Please copy everything from "Saturday, November 21, 2015" down to "trip to Ardmore." in the blog post below, word for word.

[Begin Passage provided]

Saturday, November 21, 2015

The Universe, what a trickster…



The $20 check was written and in an envelope in my hand, and I was driving out the driveway when Jon came walking up from the train station, home from work early. He looked as though he was going to pop with some great news.

“Well, I did it,” he gloated.

“I have to get this check in the mail right away. I’ll be right back!” I called, and then sped to the post office, still rattled by an earlier trip to Ardmore.

I had driven over there to have lunch with a friend (who was going to tell me all I needed to know about setting up a website) and then afterwards to pick up a pair of running shoes I had ordered. It was a sparkling late fall day and I had looked forward to the outing. I parked in my usual lot off Cricket Avenue, loaded the meter with enough quarters to get two hours, and headed to the restaurant, the one where you can get a burger and fries. I waited by the register. And waited. And waited. I finally thought to look at my phone, and there was a text message: she wasn’t going to be able to make it because she had to pick up her daughter. (The dreaded call from the school nurse.) Okay. At least I could get my new shoes. So off to the shoe store – where they brought me a box with the wrong shoes in it. “Oh, we are so sorry. We’ll reorder for you. They’ll be here before the end of the week!”

No bacon burger. No website wisdom. No new Nikes.

[End Passage provided]
[Begin Raw data]

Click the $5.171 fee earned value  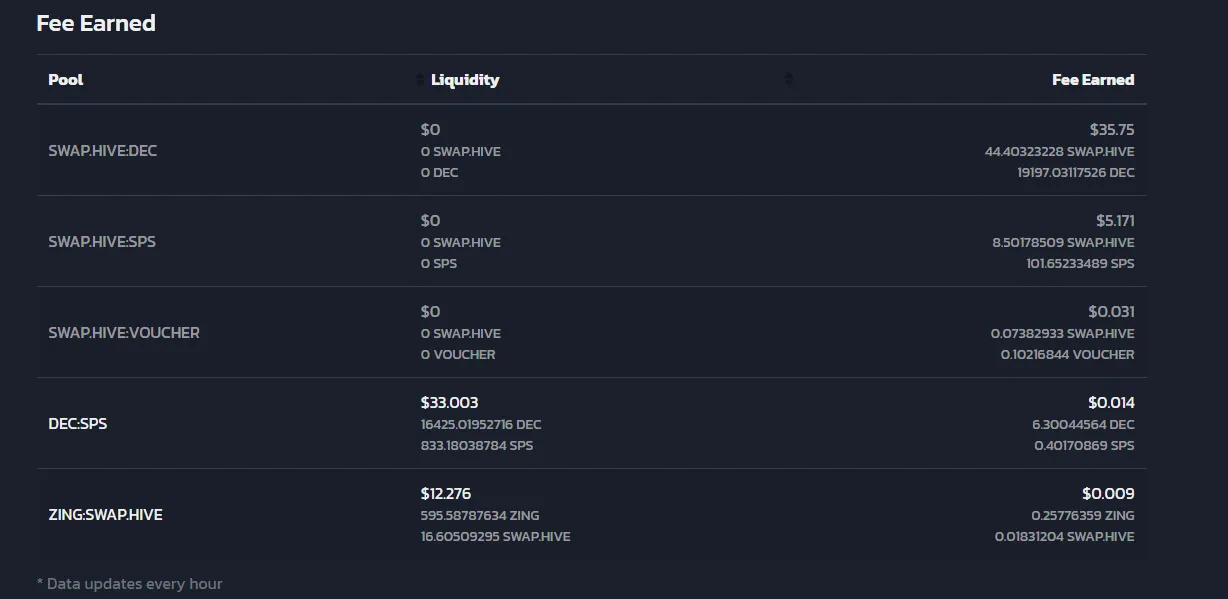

[End Raw data]

◆ **In response**:
Saturday, November 21, 2015

The Universe, what a trickster…



The $20 check was written and in an envelope in my hand, and I was driving out the driveway when Jon came walking up from the train station, home from work early. He looked as though he was going to pop with some great news.

“Well, I did it,” he gloated.

“I have to get this check in the mail right away. I’ll be right back!” I called, and then sped to the post office, still rattled by an earlier trip to Ardmore.